26 Settembre 2011 admin

“Non ci sono target da colpire, ma persone con cui risuonare” [rif. Cap.5 Marketing non convenzionale – Cova, Giordano, Pallera]. Se la marca è costituita dall’insieme dei discorsi tenuti su di essa e dalla notorietà  delle persone coinvolte nella sua generazione, è bene che i brand comprendano la necessità  di mettere sul proiprio front end le persone che la rappresentino. Un anno fa pubblicavo questo post: un bell’esempio di come possa essere gestita la propria presenta su Facebook. L’imprenditore risponde direttamente e gestisce la presenza del suo brand sul più noto social network del momento.
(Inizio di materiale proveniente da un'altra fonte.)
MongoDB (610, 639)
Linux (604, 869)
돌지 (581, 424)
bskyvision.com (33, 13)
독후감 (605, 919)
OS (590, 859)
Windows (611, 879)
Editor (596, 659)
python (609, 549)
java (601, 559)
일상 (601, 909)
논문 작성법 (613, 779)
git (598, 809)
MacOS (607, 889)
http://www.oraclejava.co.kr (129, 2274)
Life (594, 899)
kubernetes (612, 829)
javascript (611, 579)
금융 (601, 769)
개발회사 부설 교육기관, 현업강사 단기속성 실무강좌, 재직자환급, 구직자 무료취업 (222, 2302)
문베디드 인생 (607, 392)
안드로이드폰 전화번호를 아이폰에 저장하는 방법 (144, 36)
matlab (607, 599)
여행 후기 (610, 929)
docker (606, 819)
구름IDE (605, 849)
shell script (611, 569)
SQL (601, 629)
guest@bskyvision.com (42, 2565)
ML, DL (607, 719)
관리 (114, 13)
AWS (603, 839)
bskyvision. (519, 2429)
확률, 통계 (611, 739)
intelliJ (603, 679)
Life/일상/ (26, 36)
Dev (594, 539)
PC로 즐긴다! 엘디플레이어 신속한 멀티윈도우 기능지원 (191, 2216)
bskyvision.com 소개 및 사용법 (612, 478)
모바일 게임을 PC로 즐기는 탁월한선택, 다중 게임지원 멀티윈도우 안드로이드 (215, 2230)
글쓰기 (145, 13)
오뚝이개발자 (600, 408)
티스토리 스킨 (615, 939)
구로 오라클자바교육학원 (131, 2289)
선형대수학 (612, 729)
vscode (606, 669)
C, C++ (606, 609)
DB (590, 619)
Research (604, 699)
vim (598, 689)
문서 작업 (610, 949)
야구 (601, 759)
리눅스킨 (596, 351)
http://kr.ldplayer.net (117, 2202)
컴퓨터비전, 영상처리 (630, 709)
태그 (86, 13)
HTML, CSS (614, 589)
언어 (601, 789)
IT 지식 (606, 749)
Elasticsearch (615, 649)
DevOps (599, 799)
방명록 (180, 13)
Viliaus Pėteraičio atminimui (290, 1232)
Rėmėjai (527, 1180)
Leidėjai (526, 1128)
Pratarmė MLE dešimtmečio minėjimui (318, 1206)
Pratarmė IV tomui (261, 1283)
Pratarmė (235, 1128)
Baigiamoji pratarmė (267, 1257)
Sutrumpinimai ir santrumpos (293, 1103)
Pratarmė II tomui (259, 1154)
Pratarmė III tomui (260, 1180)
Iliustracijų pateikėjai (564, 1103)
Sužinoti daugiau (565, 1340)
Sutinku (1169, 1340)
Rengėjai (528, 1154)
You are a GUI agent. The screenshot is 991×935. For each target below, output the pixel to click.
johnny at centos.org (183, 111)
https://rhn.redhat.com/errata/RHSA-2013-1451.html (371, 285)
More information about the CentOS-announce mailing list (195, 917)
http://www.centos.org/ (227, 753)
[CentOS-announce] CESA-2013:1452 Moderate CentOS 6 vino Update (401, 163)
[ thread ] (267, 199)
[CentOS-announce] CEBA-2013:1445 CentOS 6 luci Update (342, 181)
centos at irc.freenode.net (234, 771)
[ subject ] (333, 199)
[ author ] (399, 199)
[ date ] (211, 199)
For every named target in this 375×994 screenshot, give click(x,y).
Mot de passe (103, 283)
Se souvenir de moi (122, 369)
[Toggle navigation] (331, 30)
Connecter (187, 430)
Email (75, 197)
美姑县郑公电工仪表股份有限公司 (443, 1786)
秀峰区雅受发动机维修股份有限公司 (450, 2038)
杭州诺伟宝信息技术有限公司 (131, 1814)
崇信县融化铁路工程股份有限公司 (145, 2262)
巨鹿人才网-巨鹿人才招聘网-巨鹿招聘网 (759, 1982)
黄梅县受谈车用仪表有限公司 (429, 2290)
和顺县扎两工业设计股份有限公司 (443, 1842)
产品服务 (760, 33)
Dal primo luglio il servizio clienti di Banca San Paolo è su Facebook, e pare proprio che stia seguendo una precisa linea di condotta caratterizzata dalla “messa al bando” di strategie di landing e lead generation, e dal preciso intento di gestire solo ed esclusivamente la relazione semplicemente mantenendo le promesse. La più semplice delle strategie ma, al contempo, la più complessa per impegno, coerenza e tempi di reattività . Mi sono iscritto per vedere come le loro persone risponderanno alle domande poste. Da una veloce lettura noto come i tempi di risposta siano molto veloci, pertinenti e risolutivi: almeno questa è la mia impressione al momento. Mi piace mettere in parallelo un grande brand con un piccolo imprenditore e scoprire, infondo, che hanno la stessa vision: scartare il superfluo, togliere il più possibile per aggiungere significato. Un atto di coraggio per i brand, semplice coerenza per il piccolo imprenditore. Eppure quest’ultimo ci è arrivato con oltre un anno di anticipo e senza una struttura “colossale” alle spalle. Io la chiamo “sensibilità  di mercato”. Stay tuned!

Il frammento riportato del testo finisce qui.